REQUIRED ACTION: Your task is to filter the data below down to the lines holding "končí".

Dataset records

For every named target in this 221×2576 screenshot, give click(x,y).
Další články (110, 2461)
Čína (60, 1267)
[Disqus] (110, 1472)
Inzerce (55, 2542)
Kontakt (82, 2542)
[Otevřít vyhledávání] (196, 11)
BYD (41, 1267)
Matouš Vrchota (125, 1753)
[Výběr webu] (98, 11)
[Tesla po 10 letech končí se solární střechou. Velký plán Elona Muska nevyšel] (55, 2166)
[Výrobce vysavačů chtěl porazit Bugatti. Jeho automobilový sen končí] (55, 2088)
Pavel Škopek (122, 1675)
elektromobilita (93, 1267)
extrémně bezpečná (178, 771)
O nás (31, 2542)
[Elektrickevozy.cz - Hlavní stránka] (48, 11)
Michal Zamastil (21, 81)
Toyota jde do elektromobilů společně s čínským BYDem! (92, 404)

REPLY TO THE EXERCISE:
[Tesla po 10 letech končí se solární střechou. Velký plán Elona Muska nevyšel] (55, 2166)
[Výrobce vysavačů chtěl porazit Bugatti. Jeho automobilový sen končí] (55, 2088)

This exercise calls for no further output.